My earliest memory is of my parents and me standing on a beach, feet in the water, holding hands. I remember the waves rushing in, rushing out, and the way the sand clung to my ankles as the ocean tried to drag it away. I remember my mom laughing and shouting “Don’t let it take you!” to the sand or maybe to Dad and me. I remember breaking free and grabbing at the sand, trying to help it stay.
I wade deeper.
To my knees.
To my thighs.
To my hips.
I catch my breath. My heart is going thrum thrum thrum.
To my waist.
To my chest.
I wait for the drop-off, but the thing about the drop-off is that it happens all of a sudden, without warning. I think, Not this time. And I go under. My decision. This is the drop-off because I say it is. I close my eyes and swim into the ocean. In Rhode Island, we lived on the Atlantic. I know the danger of currents and swells and whirlpools. I know how to swim in calm water and wild water and what to do if I start to panic. I’ve been swimming as long as I’ve been walking, first in the ocean and then at the Municipool in Mary Grove, Ohio.
Underwater, there is no more bottom, no more floor. I open my eyes and imagine what it would be like to live here, in the sea. I swim, and it feels good to move like this. The waves grow choppier, but I keep going. When I get tired, I float on my back, letting the current carry me. Part of me is terrified and part of me is thrilled and part of me doesn’t care at all. I pretend I’m dead and let my body go limp. The water holds me up, and this is always surprising because I feel so heavy, I should sink like a stone.
I tread water, looking all ar
ound me, and there is nothing but open ocean.
Which is why I open my mouth and scream. I scream and yell and shout, throwing everything I can—everything I’ve been holding in since that day my dad came into my room, every bit of the anger and fury I’m feeling at both my parents—at the ocean and the sky. I hurl words and sound as far as I can, until they disappear into all that blue.

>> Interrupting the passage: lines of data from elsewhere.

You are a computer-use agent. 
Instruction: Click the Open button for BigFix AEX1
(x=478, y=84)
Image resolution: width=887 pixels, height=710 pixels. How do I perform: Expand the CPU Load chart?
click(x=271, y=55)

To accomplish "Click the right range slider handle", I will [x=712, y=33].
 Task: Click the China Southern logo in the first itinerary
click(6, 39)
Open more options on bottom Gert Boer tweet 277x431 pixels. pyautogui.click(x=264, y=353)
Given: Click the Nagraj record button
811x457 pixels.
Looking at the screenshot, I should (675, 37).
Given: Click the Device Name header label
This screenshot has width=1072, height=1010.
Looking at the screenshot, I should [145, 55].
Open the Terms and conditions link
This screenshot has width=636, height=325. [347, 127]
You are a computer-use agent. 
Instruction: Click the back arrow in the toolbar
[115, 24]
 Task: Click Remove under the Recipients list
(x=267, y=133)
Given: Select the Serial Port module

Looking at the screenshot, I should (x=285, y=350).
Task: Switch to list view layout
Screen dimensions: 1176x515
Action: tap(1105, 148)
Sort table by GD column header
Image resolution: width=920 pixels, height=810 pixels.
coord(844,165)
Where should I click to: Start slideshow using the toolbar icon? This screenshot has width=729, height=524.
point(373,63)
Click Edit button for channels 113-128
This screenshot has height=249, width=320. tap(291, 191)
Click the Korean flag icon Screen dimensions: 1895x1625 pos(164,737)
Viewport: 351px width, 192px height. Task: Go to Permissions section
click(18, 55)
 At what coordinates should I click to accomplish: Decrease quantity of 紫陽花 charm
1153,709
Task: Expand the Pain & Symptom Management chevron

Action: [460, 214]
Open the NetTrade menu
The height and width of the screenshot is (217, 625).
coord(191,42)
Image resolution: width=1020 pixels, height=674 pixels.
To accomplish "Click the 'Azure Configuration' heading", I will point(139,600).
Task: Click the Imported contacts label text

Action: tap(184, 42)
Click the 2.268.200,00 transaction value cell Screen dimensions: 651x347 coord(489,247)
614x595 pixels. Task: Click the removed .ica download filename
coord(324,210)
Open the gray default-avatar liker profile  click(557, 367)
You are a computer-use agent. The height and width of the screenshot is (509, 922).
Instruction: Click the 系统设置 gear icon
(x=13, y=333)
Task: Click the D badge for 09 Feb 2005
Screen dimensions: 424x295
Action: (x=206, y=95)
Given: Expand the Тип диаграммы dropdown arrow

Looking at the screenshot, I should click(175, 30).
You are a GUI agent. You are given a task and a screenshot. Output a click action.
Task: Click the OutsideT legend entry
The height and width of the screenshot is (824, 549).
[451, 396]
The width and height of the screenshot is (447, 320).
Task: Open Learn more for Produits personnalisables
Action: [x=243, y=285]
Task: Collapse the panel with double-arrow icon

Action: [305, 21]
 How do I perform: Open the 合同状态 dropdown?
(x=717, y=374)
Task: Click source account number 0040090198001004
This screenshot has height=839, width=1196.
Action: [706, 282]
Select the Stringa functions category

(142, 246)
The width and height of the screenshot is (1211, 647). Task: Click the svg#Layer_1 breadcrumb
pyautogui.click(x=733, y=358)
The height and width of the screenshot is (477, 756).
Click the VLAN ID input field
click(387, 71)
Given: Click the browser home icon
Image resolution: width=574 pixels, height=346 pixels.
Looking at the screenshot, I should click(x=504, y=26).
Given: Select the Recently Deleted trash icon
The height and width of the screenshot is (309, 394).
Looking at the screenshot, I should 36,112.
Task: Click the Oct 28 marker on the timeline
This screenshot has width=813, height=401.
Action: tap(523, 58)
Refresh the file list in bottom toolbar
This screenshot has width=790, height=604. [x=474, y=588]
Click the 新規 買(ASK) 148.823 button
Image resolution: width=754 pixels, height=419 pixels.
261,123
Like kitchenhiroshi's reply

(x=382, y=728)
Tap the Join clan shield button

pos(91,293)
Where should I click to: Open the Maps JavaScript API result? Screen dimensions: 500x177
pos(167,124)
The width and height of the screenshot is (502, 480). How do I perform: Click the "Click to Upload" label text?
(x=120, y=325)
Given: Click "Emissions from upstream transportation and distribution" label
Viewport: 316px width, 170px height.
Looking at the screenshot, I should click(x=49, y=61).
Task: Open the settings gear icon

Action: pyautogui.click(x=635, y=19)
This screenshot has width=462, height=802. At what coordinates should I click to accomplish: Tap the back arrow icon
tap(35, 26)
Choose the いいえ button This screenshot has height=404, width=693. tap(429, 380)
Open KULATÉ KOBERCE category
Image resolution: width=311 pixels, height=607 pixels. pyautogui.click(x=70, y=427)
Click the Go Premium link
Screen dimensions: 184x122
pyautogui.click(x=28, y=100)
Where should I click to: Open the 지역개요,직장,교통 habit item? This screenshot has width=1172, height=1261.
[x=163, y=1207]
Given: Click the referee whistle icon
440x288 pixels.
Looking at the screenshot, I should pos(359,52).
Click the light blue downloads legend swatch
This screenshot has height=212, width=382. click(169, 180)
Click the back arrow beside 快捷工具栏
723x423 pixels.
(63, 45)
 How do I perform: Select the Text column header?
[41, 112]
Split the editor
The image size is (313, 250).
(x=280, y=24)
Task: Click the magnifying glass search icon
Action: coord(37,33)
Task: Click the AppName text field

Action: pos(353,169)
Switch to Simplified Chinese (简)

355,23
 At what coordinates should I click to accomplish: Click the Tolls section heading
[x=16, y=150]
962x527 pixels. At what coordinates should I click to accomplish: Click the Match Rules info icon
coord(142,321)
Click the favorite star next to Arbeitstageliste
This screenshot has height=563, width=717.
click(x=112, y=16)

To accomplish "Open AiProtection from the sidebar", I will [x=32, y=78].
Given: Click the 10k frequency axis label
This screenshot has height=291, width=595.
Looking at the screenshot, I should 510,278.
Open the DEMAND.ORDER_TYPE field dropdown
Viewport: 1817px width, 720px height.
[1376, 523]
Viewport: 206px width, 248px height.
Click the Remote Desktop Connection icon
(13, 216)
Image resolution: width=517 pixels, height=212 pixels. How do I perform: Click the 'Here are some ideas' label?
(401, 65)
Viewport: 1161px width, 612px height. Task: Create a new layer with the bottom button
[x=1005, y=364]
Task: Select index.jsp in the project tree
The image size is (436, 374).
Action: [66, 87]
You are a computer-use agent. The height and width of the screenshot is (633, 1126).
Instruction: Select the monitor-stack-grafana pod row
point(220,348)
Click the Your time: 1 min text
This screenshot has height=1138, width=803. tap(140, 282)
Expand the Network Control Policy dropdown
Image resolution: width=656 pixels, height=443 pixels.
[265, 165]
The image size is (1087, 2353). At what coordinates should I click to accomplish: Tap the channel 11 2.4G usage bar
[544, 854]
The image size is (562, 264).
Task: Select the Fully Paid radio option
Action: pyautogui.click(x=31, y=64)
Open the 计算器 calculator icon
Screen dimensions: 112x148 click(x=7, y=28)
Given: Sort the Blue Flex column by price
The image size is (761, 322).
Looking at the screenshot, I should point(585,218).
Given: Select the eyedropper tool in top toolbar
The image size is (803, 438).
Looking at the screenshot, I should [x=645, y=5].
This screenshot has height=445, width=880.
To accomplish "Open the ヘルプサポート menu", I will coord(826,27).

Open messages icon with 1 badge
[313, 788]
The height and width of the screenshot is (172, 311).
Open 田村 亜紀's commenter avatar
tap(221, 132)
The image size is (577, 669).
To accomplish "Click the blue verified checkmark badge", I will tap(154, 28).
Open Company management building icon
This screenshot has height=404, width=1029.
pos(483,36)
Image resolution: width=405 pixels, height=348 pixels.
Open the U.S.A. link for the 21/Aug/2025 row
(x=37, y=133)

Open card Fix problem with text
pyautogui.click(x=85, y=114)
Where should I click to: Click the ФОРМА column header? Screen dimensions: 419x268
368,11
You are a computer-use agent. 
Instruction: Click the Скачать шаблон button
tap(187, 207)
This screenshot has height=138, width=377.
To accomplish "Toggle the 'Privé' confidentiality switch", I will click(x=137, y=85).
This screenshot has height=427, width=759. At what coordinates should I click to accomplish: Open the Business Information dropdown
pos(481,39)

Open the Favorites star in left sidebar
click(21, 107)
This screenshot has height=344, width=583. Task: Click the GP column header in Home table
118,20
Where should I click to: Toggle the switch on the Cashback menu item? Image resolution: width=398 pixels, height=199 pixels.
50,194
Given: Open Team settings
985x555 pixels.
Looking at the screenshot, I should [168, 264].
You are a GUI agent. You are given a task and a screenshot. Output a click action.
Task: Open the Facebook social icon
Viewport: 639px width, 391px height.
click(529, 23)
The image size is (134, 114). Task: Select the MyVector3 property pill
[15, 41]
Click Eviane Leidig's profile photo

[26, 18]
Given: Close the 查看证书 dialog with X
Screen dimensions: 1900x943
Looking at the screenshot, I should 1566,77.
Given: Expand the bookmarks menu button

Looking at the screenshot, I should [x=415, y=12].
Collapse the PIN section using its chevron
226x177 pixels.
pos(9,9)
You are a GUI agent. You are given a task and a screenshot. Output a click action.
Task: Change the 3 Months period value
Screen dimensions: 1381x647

A wave hits me in the face like a slap. I sputter, snorting in water, snorting it out, and when I catch my breath again, I am quiet. I float on my stomach and open my eyes, staring downward into nothing because it is too deep and dark. My body drifts. I am being tossed back and forth like a ball.
I come up for air, and the current is strong here and the island seems far away. How did it get so far away? I picture myself drifting over the waves, all the way to Africa, where I will wash up on shore and begin again. New name. New continent. Maybe my dad will worry. Maybe he’ll realize he made a mistake and that he actually does want a family.
I go facedown again and float.
I am thinking I should turn back soon because I’ve lost track of how long I’ve been out here. My stomach growls and I feel the hollow ache of hunger.
Suddenly, something grabs me around the middle, and my head jerks up and I am breathing and coughing because I’ve just inhaled half the ocean. My first thought is, Shark. But there are arms around me, carrying me through the water, and the arms are attached to a boy.
I manage to cough out, “Let me go.”
“No.”
“I don’t need saving. I grew up on the ocean.”